← Back to Paper List

Better Generalization with Semantic IDs: A Case Study in Ranking for Recommendations

Anima Singh, Trung Vu, Nikhil Mehta, Raghunandan Keshavan, Maheswaran Sathiamoorthy, Yilin Zheng, Lichan Hong, Lukasz Heldt, Li Wei, Devansh Tandon, Ed H. Chi, Xinyang Yi
Google, Google DeepMind
arXiv (2023)
Recommendation P13N

📝 Paper Summary

Recommendation Systems Representation Learning
The paper replaces random item IDs in ranking models with Semantic IDs—discrete, hierarchical codes derived from content—adapted via SentencePiece tokenization to improve generalization on new items while maintaining memorization.
Core Problem
Randomly hashed item IDs allow efficient memorization but fail to generalize to new or long-tail items, while pure content embeddings often degrade overall ranking quality due to poor memorization.
Why it matters:
  • Industrial recommender systems (e.g., YouTube) deal with billions of dynamic items; pure ID approaches struggle with the 'cold-start' problem for new uploads
  • Replacing IDs with raw content embeddings often causes a drop in quality because dense vectors lack the item-level memorization capacity of discrete ID embedding tables
  • Existing solutions like end-to-end video encoders (VideoRec) are computationally prohibitive (10-50x cost) for latency-sensitive production ranking
Concrete Example: A new video uploaded to YouTube has no interaction history, so a random ID embedding cannot capture its properties.
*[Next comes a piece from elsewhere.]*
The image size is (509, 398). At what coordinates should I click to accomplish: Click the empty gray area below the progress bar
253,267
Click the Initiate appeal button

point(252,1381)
However, using its raw visual embedding might blur it with thousands of similar videos, losing the specificity needed to rank it precisely for a user.
Key Novelty
Semantic IDs (SIDs) with SentencePiece Adaptation
  • Use a frozen RQ-VAE (Residual-Quantized VAE) to compress content embeddings into a sequence of discrete integers (Semantic IDs) that capture hierarchical concepts
  • Adapt these Semantic ID sequences for ranking models using SentencePiece Model (SPM) tokenization, which learns variable-length sub-word units to hash items effectively, balancing granularity (memorization) and sharing (generalization)
Architecture
Architecture Figure Figure 1
The RQ-VAE (Residual-Quantized Variational AutoEncoder) architecture used to generate Semantic IDs.
Evaluation Highlights
  • Demonstrates that SentencePiece Model (SPM) adaptation outperforms N-gram adaptation for Semantic IDs in industry-scale ranking
  • Qualitatively reported to improve generalization on new and long-tail item slices in YouTube production without sacrificing overall model quality (specific numbers not in provided text)
Breakthrough Assessment
7/10
Offers a practical, compute-efficient strategy for integrating content semantics into large-scale ID-based rankers. Bridges the gap between ID memorization and content generalization.
×